– Кхе-кхе, – подал голос Медведь. – Может, уже того, а? Может, хватит ему уже? А то он умнее нас станет.
   Все посмотрели на жреца. Тот кивнул и вытащил откуда-то из-за пазухи небольшой кожаный мешочек.
   – Ты уже выбрал себе «внешнее» имя?
   – Я?! Да… – растерялся Семен. – А можно оставить прежнее? Я уже привык к нему, да и звучит неплохо. Если нужно дополнение, то пусть будет «Семхон Длинная Лапа».
   – Что ж, – согласился Художник, – «Семхон» может означать и «рожденный дважды».
   – Он у нас, оказывается, с претензией, – не то с одобрением, не то с сомнением проговорил Кижуч. – Уверен, что сможет второй раз родиться в Средний мир. Пацаны-то к такому много дней готовятся.
   – Сам захотел, – пожал плечами Горностай. – Не маленький уже, да и голова работает, хоть половины памяти и нет.
   «О чем это они? – начиная пугаться, подумал Семен. – И что еще за мешочек? Может, просто талисман какой-нибудь, а? Если сейчас на свет появится сосуд из волчьего черепа, то меня стошнит, не отходя от кассы».
   – Ну ладно, Семхон, – нетерпеливо потер ладони Медведь, – давай показывай свою магию. – Бизон рассказывал, что надо выдохнуть и пить большими глотками, да?
   – Это смотря кому и в каком случае, – тоном наставника проговорил Семен, разматывая ремешок на горлышке кувшина. – В данном случае вам нужно выпить содержание маленького сосуда одним глотком и ненадолго задержать дыхание.
   Своих уродливых «стопок» Семен приготовил четыре штуки – по числу участников, исключая себя.

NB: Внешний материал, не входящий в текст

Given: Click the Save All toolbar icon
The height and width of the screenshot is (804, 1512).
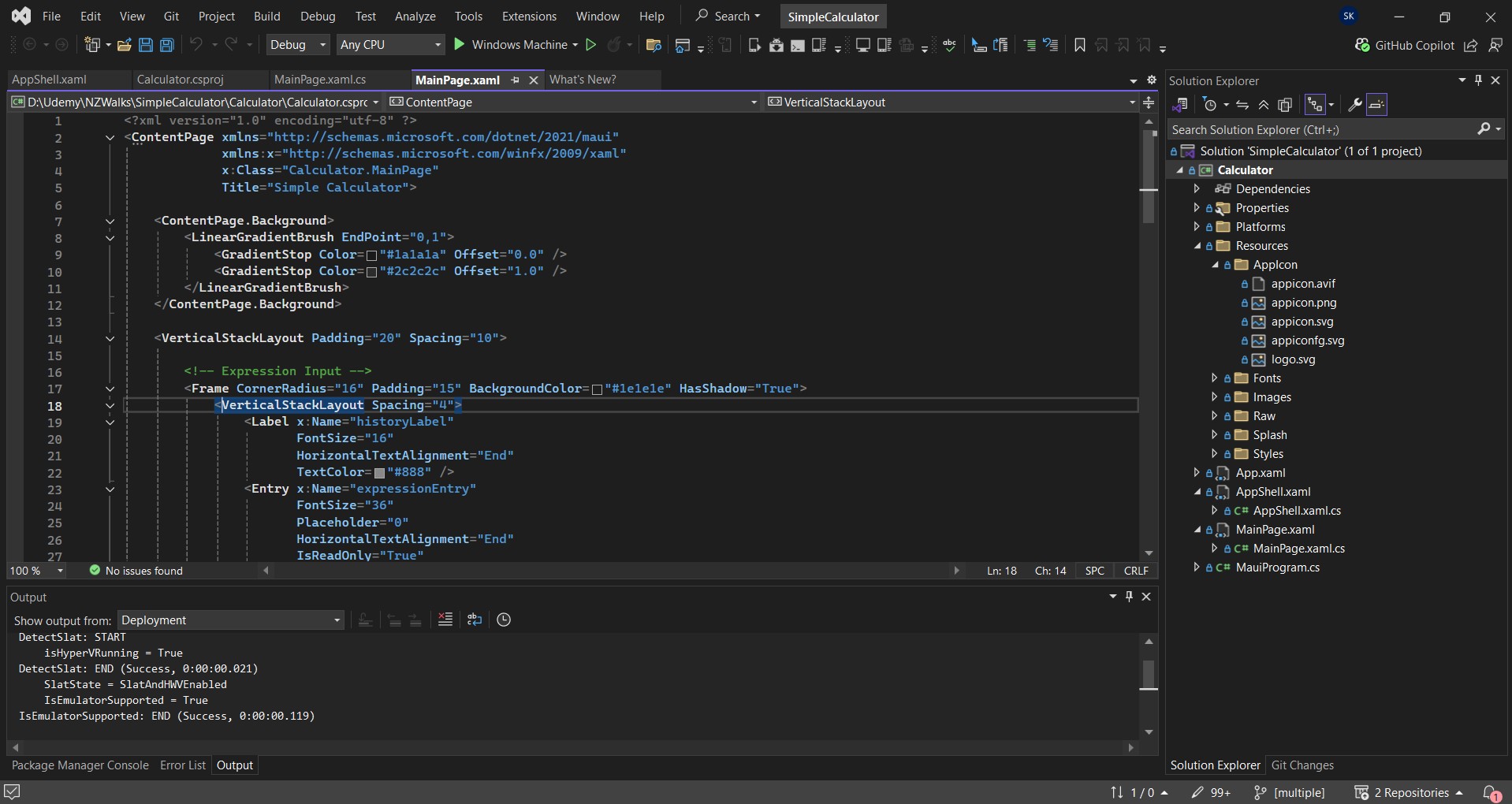Looking at the screenshot, I should [167, 45].
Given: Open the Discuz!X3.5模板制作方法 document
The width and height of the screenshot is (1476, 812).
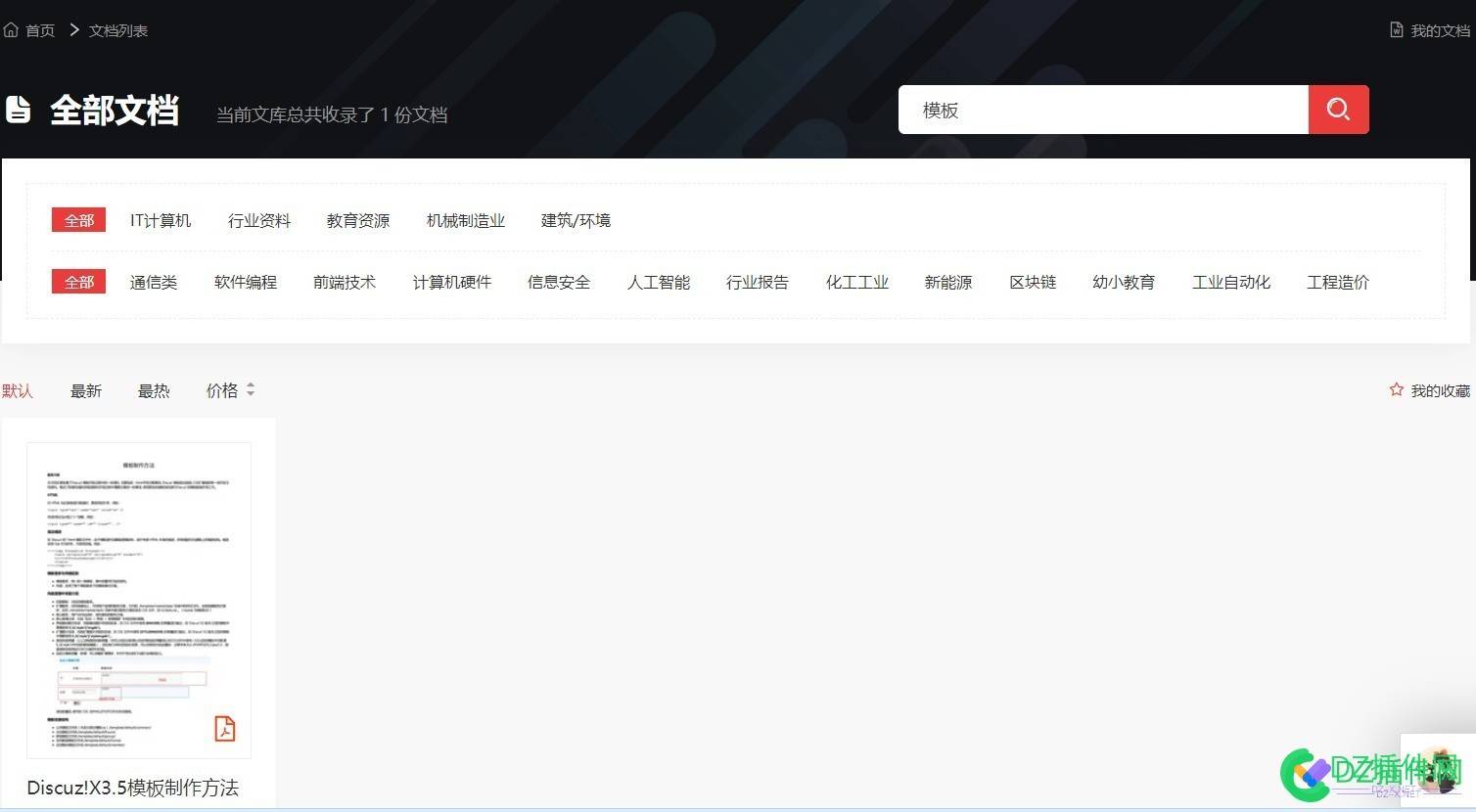Looking at the screenshot, I should 132,788.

Он наполнил их и раздал присутствующим, начиная с Художника. Когда эта процедура была закончена, обнаружилось, что народ смотрит на него и чего-то ждет. В том – другом – мире этот немой вопрос можно было бы озвучить только одним способом: «А себе?» Семен содрогнулся: «Вот это я дал маху! Надо было пятый стакан припрятать, а то ведь сейчас из горла пить заставят. Блин, это мне за Бизона – нечего было над парнем издеваться!»
   Он ошибся – в тысячу первый раз: от него хотели совсем не этого. Кижуч понюхал жидкость и шумно сглотнул слюну:
   – Говори свое заклинание, Семхон, – мы готовы.
   – Повторять за тобой нужно? – поинтересовался Горностай. – Может, сначала потренируемся, а то вдруг с первого раза не получится?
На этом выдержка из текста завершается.